603 S.W.3d 86
Tex.2020Background
- Cadbury Solutions LLC (Nevada LLC; members: Woods, Rieder, Rapee) and CQuentia Series LLC (Texas Series LLC; manager/CEO Meeker) executed separate documents on Feb. 1, 2016: the Cadbury Operating Agreement (Cadbury Agreement) and a Series Agreement between Cadbury and CQuentia.
- Only Cadbury and CQuentia signed the Series Agreement (Woods signed for Cadbury; Meeker signed for CQuentia) and it contains a Texas choice-of-law clause and an exclusive forum-selection clause for Tarrant County, Texas.
- The Cadbury Agreement (signed by Woods, Rieder, Rapee) is separate, governed by Nevada law, contains member duties and a board-exculpation clause, and does not mention the Series Agreement.
- Parties’ relationship collapsed; Woods sued Cadbury, Rieder, and Rapee in Texas (invoking the Series Agreement forum clause); Cadbury sued in Wisconsin. Cadbury, Rieder, and Rapee filed special appearances challenging Texas personal jurisdiction.
- The trial court denied the special appearance as to CQuentia’s and Meeker’s claims (finding the forum clause covered those claims) but granted it as to Woods’s claims. The court of appeals reversed in part, treating the two documents as a single instrument and allowing nonsignatories to invoke/enforce the forum clause.

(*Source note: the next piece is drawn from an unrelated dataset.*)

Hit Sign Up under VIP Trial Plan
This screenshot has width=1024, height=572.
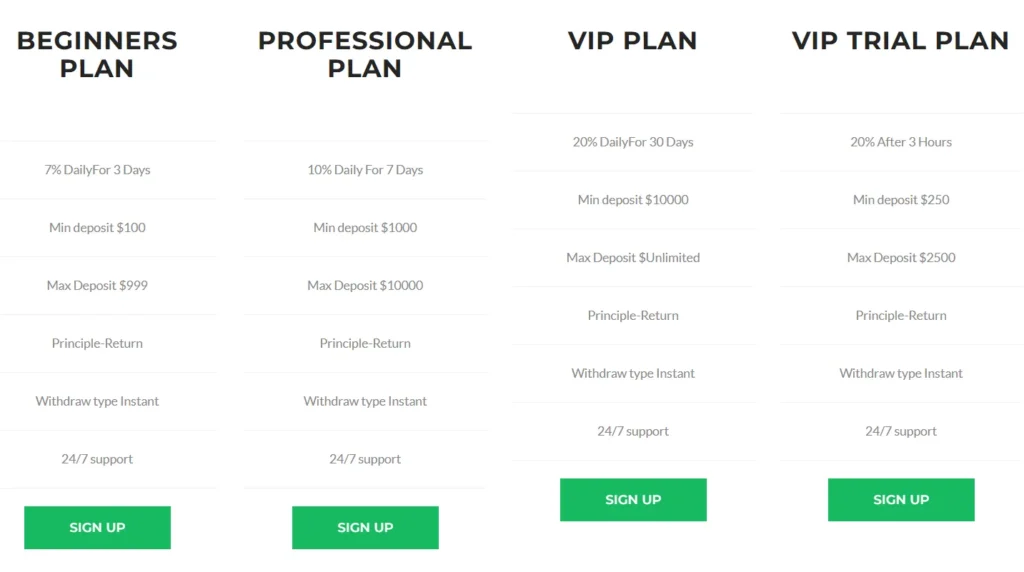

- The Texas Supreme Court reversed the court of appeals, holding the agreements are separate and that the transaction‑participant enforcement theory did not apply on these facts; the case was remanded for consideration of other jurisdictional arguments.
Issues
| Issue | Plaintiff's Argument | Defendant's Argument | Held |
|---|---|---|---|
| Whether the Cadbury Agreement and the Series Agreement are a single, unified instrument | Woods/Meeker/CQuentia: the documents and surrounding conduct show a unitary transaction and should be construed together | Cadbury/Rieder/Rapee: the agreements have different parties, purposes, merger clauses, and governing law and must be read separately | Held: Not a single instrument; contracts are separate and must be construed separately |
| Whether nonsignatories (Woods, Meeker) can enforce the Series Agreement forum‑selection clause against nonsignatories (Rieder, Rapee) and signatory Cadbury under the transaction‑participant theory | Plaintiffs: foreseeability and parties’ conduct make enforcement by nonsignatories appropriate | Defendants: theory limited to nonsignatory defendants enforcing against signatory plaintiffs (defensive use); members didn’t assent individually | Held: Transaction‑participant enforcement inapplicable here for lack of foreseeability; nonsignatories cannot enforce the clause against these parties |
| Whether Woods can invoke the Series Agreement forum clause against Rieder/Rapee via the Cadbury Agreement’s board‑exculpation clause | Woods: Cadbury Agreement’s board‑exculpation and surrounding facts bring member disputes within the forum clause if documents are read together | Defendants: Cadbury Agreement is separate and does not incorporate the Series Agreement forum clause | Held: Woods cannot rely on the board‑exculpation clause to invoke the Series Agreement forum clause because the agreements are separate |
| Whether other jurisdictional theories remain to be decided | Plaintiffs: alternative bases (equitable estoppel, waiver, traditional personal‑jurisdiction analysis) support jurisdiction | Defendants: preserved challenges to jurisdiction | Held: Supreme Court remanded for the court of appeals to consider unaddressed alternative jurisdictional arguments |
Key Cases Cited
- Pinto Tech. Ventures, L.P. v. Sheldon, 526 S.W.3d 428 (Tex. 2017) (discusses transaction‑participant enforcement and foreseeability for nonsignatories enforcing forum clauses)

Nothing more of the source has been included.